## [DOCUMENT SECTION]
The usage of PyroModule

Hi,
rewriting some pyro code and saw that my belowed random_module was being phased out. Now Im trying to understand the pyroModule.

How Ive usually worked is to create a standard pytorch nn.Module and then created the two functions model() and guide() to define priors, likelihood and posteriors. With some help of net.named_parameters() its quite simple to create a mean-field model. See an example e.g. here. A new property of this combined with random_module is that I can get a posterior sample of my model by simply calling the guide functions.

So a general question is how one should build a full system using PyroModule instead of randomModule.

In specific, Im trying to modify a full network instead of a torch layer. However, this seems to break down. I suspect I just dont understand the purpose of PyroModule yet, but what is the best practice here?

TypeError: cannot assign 'pyro.nn.module.PyroSample' as parameter 'weight' (torch.nn.Parameter or None expected)

    class Network(nn.Module):
    def __init__(self, in_features, out_features):
        super(Network, self).__init__()
        self.in_features=2
        self.out_features=1
        self.linear = nn.Linear(self.in_features, self.out_features)

    def forward(self, x, y=None):
        mean = self.linear(x)
        return mean

class RandomNetwork(Network, PyroModule):
    def __init__(self, in_features, out_features):
        super().__init__(in_features, out_features)
        self.linear.weight = PyroSample(
            lambda self: dist.Normal(0, 1)
                            .expand([self.out_features,
                                    self.in_features])
                            .to_event(2))

    def model(x,y):
        pass
rand_net = RandomNetwork(2,1)

the usage of PyroModule in combination with nn is explained here.
maybe it helps.

## [DATA BELOW]
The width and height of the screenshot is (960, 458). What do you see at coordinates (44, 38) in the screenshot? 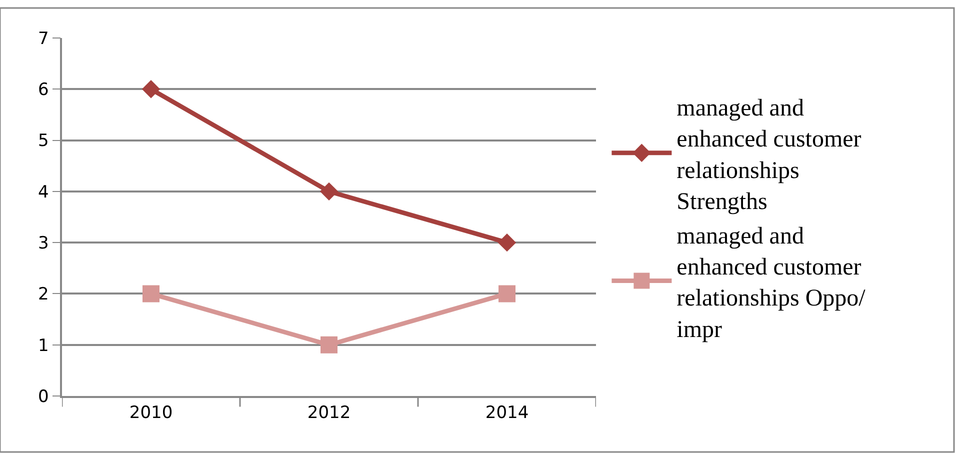
I see `y-tick-label: 7` at bounding box center [44, 38].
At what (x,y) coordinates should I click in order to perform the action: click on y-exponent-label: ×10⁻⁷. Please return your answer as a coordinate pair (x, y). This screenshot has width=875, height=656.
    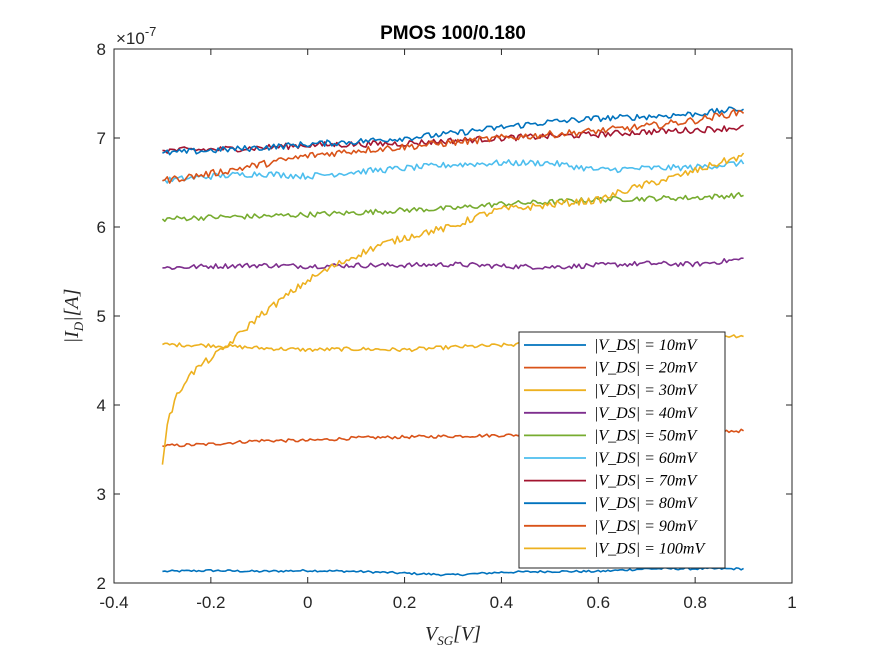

## [DIRECTIONS]
From the PyroModule forum thread, reproduce the stretch from "How Ive usually" through "best practice here?" word for word.

## [TASK ANSWER]
How Ive usually worked is to create a standard pytorch nn.Module and then created the two functions model() and guide() to define priors, likelihood and posteriors. With some help of net.named_parameters() its quite simple to create a mean-field model. See an example e.g. here. A new property of this combined with random_module is that I can get a posterior sample of my model by simply calling the guide functions.

So a general question is how one should build a full system using PyroModule instead of randomModule.

In specific, Im trying to modify a full network instead of a torch layer. However, this seems to break down. I suspect I just dont understand the purpose of PyroModule yet, but what is the best practice here?